TAREAS PENDIENTES ->
1 > ¿Concuerdan con el texto sobre la guerra en Ucrania estas afirmaciones? (a) A los oligarcas rusos la guerra les causará grandes pérdidas. (b) La venta de armas volverá a ser un negocio próspero. (c) Solo el pueblo ucraniano pagará la guerra. Responda sí o no a cada una y cite literalmente las palabras que lo deciden.
2 > Según el texto sobre la guerra en Ucrania, ¿dónde tendrán que amarrar sus megayates los oligarcas rusos?
3 > Retome el texto sobre la guerra en Ucrania a partir de donde termina.

TEXTO DE ESTUDIO ->
● ● ● ● ●
Las guerras atacan deliberadamente a la opinión pública por la presión mediática sobre objetivos civiles desarmados y empobrecen a los ciudadanos rasos metiendo mano en sus depauperados bolsillos. Este conflicto bélico perturbador lo pagarán a tocateja los ciudadanos de a pie y todo el pueblo ucraniano, los que más, pero también los rusos que serán más pobres y que, lo peor de todo, no sabrán como desembarazarse de este caudillo loco, pirado y ególatra. El pánico a una beligerancia generalizada impregna de miedo a los incautos televidentes y permite un nuevo saqueo global. El cotarro del nuevo orden económico se va a sustanciar en unos pocos telediarios más.

La guerra la paga el pueblo raso. A los rusos, la ruina interior les vuelve expansionistas. Para ellos, el enemigo está fuera: más de lo mismo. Enfrente, la OTAN, el brazo armado de las multinacionales occidentales, ha tensado la cuerda a propósito. A los oligarcas rusos les pasará poca cosa porque invierten fuera; solo lamentarán que deberán amarrar sus megayates en Montenegro en vez de Barcelona, Marbella o Ibiza. La venta de armas volverá a ser un negocio boyante; sus grandes corporaciones se van a lucrar con las imágenes del atasco de tanques camino de Kyiv, de los bombardeos indiscriminados, de los corredores humanitarios saboteados, de la muerte de civiles inocentes y de la destrucción sistemática de infraestructuras -militares o no-. La veloz reconstrucción posterior del daño causado propiciará grandes contratos: otro negocio añadido.
● ● ● ● ●
CONJUNTO DE FILAS ->
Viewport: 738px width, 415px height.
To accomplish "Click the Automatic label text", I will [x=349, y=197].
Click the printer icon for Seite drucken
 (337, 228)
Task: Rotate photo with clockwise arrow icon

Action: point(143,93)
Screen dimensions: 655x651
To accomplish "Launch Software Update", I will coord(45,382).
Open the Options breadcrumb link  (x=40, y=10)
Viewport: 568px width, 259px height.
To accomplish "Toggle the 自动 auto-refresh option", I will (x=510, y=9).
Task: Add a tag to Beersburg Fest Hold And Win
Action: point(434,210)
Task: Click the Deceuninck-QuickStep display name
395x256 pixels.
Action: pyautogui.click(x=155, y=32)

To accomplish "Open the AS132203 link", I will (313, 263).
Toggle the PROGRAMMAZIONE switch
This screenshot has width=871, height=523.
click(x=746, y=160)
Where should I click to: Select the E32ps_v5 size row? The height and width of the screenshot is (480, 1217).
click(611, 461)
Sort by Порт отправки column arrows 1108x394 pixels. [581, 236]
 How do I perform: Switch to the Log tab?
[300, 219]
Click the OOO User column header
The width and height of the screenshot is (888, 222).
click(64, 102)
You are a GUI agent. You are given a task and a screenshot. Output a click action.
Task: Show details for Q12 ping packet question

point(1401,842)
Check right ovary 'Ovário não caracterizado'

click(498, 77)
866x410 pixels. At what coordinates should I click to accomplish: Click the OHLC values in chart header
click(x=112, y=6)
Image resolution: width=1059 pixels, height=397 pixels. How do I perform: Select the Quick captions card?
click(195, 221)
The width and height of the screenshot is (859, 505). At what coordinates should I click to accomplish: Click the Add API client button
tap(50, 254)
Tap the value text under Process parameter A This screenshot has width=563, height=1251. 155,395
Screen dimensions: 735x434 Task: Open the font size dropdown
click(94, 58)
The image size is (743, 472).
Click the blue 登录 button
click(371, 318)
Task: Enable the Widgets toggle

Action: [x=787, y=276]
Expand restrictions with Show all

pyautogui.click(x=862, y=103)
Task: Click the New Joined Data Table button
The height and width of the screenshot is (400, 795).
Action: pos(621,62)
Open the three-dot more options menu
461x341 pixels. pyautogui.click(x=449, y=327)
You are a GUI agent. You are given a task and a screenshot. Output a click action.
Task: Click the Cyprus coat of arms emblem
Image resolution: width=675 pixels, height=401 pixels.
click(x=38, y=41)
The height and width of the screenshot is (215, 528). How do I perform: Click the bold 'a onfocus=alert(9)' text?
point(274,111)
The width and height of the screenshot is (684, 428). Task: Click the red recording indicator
● ● ● ● ●
RESPUESTAS ->
1 >
(a) No: «A los oligarcas rusos les pasará poca cosa porque invierten fuera».
(b) Sí: «La venta de armas volverá a ser un negocio boyante».
(c) No: «pero también los rusos que serán más pobres».

2 > En Montenegro.

3 >
La campaña militar del perturbado Putin distrae en el prime time y se ensaña con el mapa físico y humano de Ucrania; él añora a la fracasada URSS. Rusia está fuera de juego de los nuevos yacimientos de negocio y ello le ha puesto sumamente rabiosa. Cada vez más empobrecida, solo le quedan astronautas, bombas nucleares, empresas obsoletas y souvenirs de la época soviética. Todo ello aderezado con un PIB ridículo, casi como el español.

Puede que todo lo que ven en el telediario sea un montaje siniestro para desviarles su atención de lo esencial: van a por su dinero y su bienestar. Ellos (los de siempre) creen que les pertenece porque para eso han invertido en decorados, actores secundarios y tramas previas. Ahora llega la temporada final del serial. Toca abrigarse dentro de las casas -como nos aconseja Borrell-, utilizar la bici, comprar alguna botella de aceite de soja por si las moscas y, quizá, algún rollo de más de papel higiénico como hace un año y pico. A la mierda Putin, sus secuaces y sus voceros de la desinformación apalancados en el bar de la esquina.